There is a speculation that prices of certain drugs may go up, considering that costs of Active Pharmaceutical Ingredients (API) that India imports from China have increased compared to last year.

“This comes in the light of re-opening of revamped Chinese facilities that had shut shop last year, due to regulatory issues,” said Karthikeyan Thangaranjan, Associate Director, India Ratings and Research Pvt Ltd.

Costs of certain APIs, which are the core ingredients that go into formulation of drugs, had doubled over the last year, as over a lakh Chinese facilities closed. “Prices of APIs and key starting materials originating from China have started to moderate but are likely to settle at higher-than-the-previous-average levels.

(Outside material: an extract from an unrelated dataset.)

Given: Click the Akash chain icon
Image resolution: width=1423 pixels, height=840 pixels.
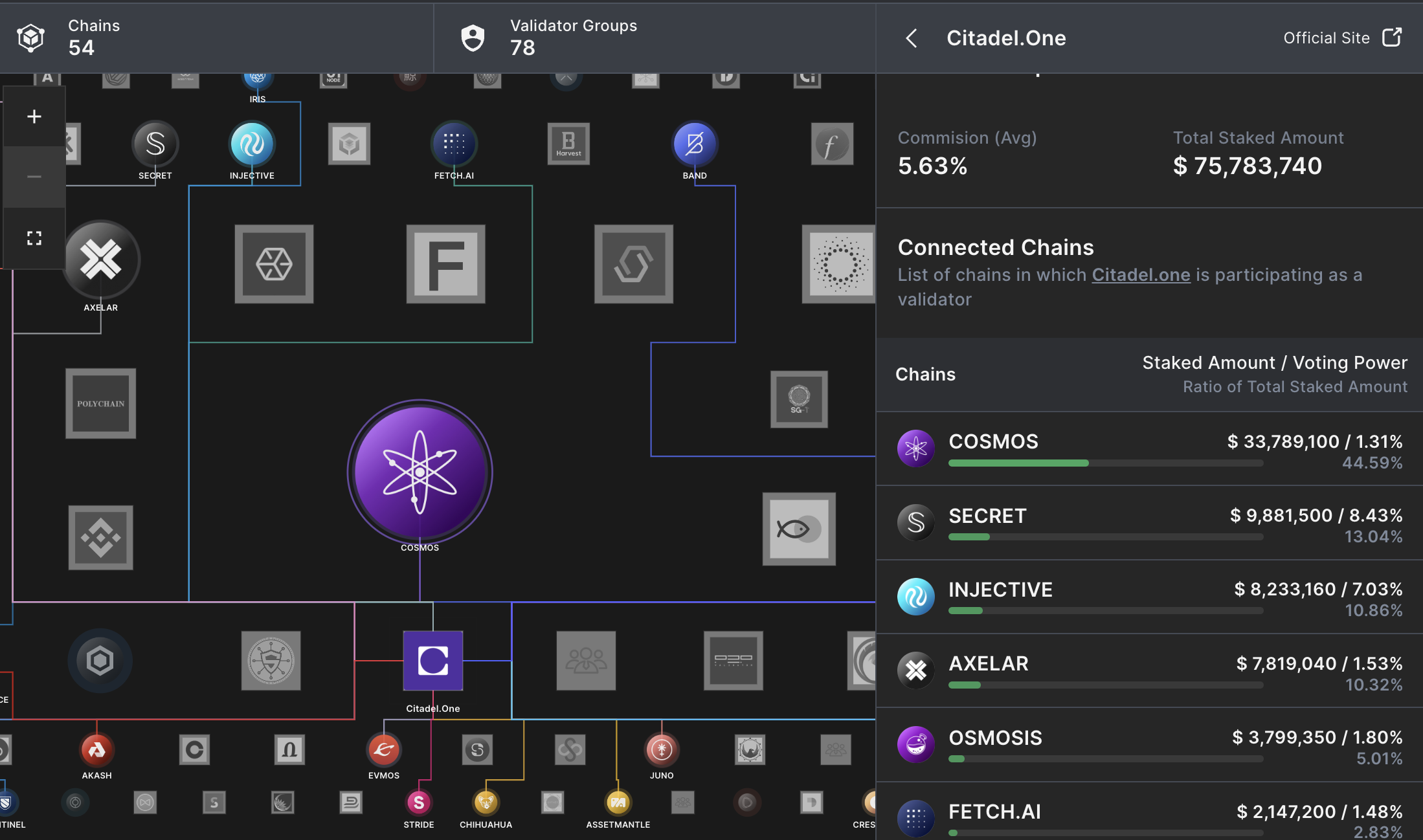Looking at the screenshot, I should (x=96, y=749).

We are speculating a 20-30 per cent rise in costs of certain APIs that India imports from China,” Thangarajan told BusinessLine.

Hike in API costs will hit anti-malarial and Antiretroviral (ARV) drug categories the most, as these are procured from the companies by global non-profit organisations or governments at fixed price contracts for two-three years and the companies that produce these may suffer a setback, he added.

Meanwhile, India’s API imports have only increased with China claiming a lion’s share of the pie. According to India Ratings data, while in 2014, India imported 2.46 lakh tonnes of API (72 per cent of the requirement) of which 60 per cent was from China, in 2018, India imported 3.10 lakh tonnes, of which China's share was over 60 per cent.

In 2015-16, the Katoch committee report had recommended how India can reduce it’s import dependence on APIs, but the recommendations, including opening API parks or providing tax incentives, have hardly been implemented.

“The committee that was constituted to brainstorm on how to reduce import dependence has not met more than twice in all these years, when ideally they are supposed to meet once a month,” said an official from Department of Pharmaceuticals.

Most large pharma producers in India import APIs from China, and reported lower gross profit margins over the last year, as the Chinese regulations led to a voluntary shut-down of most of their facilities for reworking production cycles.

While there is a fear that the hike in prices of API will be passed on to the end user, Thangarajan said unilateral price hikes by companies will be difficult because of the competition that exists in the Indian markets. But such a speculation cannot be entirely ruled out, he said.